Rebecca Verloren, 16, was discovered missing from her Chatsworth home on a July morning in 1988. Her corpse and the gun that ended her life were later found on a hill behind the house. An autopsy revealed that she'd recently undergone an abortion, and a piece of skin tissue--presumably the killer's--was found trapped inside the murder weapon. Only now, though, has DNA science matched that tissue to Roland Mackey, a dyslexic 35-year-old tow-truck operator with no obvious connection to the deceased. It's up to Bosch, once more partnered with Kizmin Rider, to determine whether Mackey offed Becky Verloren, or was at least an accessory to that tragedy. But the more Bosch and Rider dig into this dusty crime, trying in part to determine whether racial animosity might have been involved, the more pain and resistance they encounter. Becky's white mother maintains the teen's old bedroom as a shrine, while her shattered father, an African-American chef, has vanished into LA's homeless community. Of the two original investigators on the case, one has since committed suicide, and Bosch suspects that the other--now a police commander--is helping to keep the lid tight on some old departmental secrets, perhaps linked to our hero's nemesis, Deputy Chief Irvin S. Irving.

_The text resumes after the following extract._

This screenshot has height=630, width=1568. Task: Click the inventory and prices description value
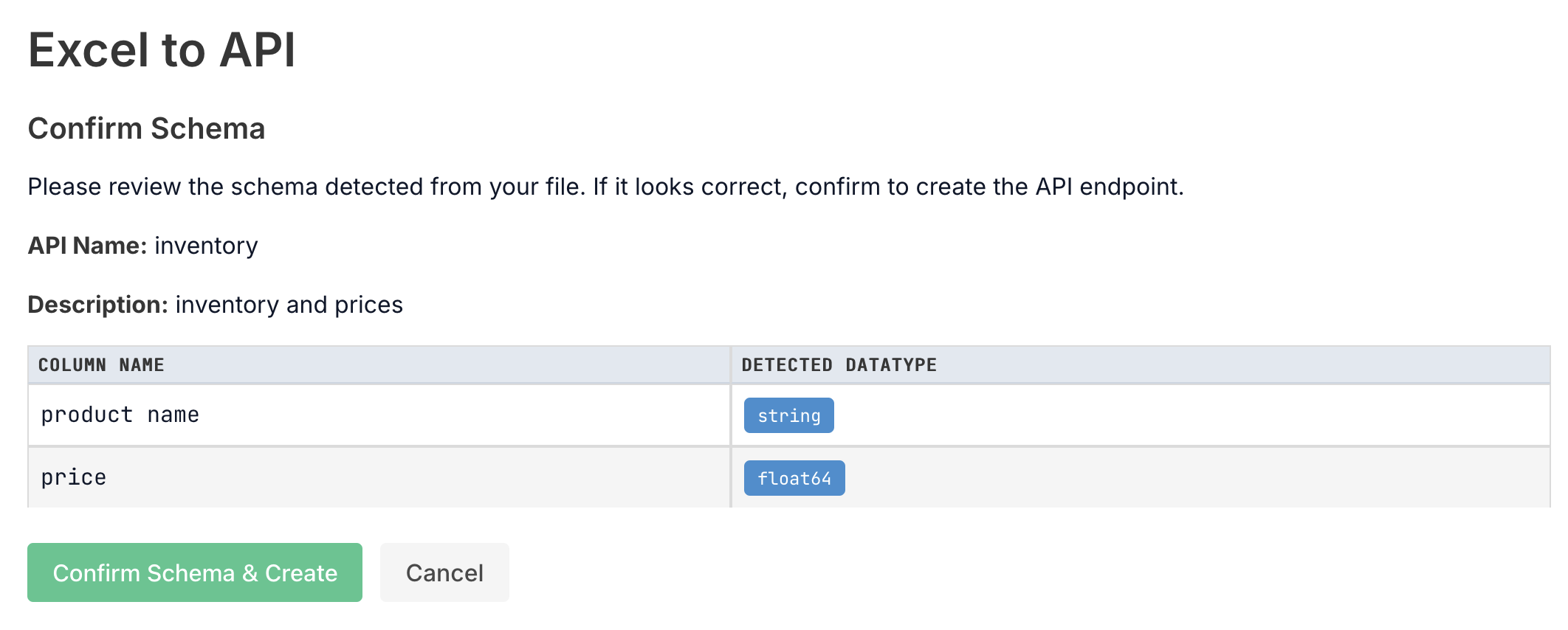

Understandably rusty after three years sans shield, Bosch makes his share of personal and professional mistakes here--including one that supplies The Closers with a lethal, plot-turning climax. But the greater problem is that Connelly exhausts so much time and effort following his protagonist through the tedium of modern police procedures, that he neglects what readers have liked more about this series in the past: its persistently deft exploration of Bosch's lonely, haunted soul (which remains mostly out of sight in this tale), and the author's frequent flights of lyrical prose (also not much in evidence). Would-be novelists wanting an example of a solidly constructed cop tale need look no further than The Closers. But readers hoping to learn why Connelly is so well-respected in this genre should turn, instead, to previous Bosch titles such as The Concrete Blonde, Angel's Flight, or City of Bones. --J. Kingston PierceAbout the Author:
Michael Connelly (born July 21, 1956, Philadelphia, Pennsylvania) is an American author of detective novels, notably those featuring Detective Hieronymus "Harry" Bosch. Bosch, named after the Dutch painter of the same name, is the protagonist of a series of Connelly's novels. The character is an LAPD detective. The Black Echo, the first book featuring Bosch, won the Mystery Writers of America's Edgar Award for Best First Novel of 1992. Connelly has written other books outside the Bosch series, including Blood Work, which was made into a 2002 movie directed by and starring Clint Eastwood. In 2006, The Lincoln Lawyer was selected as one of ten books to feature in Richard and Judy's televised book club. Connelly is a graduate of the University of Florida, where he earned a bachelors degree in journalism. In addition to his books, Connelly has written for television.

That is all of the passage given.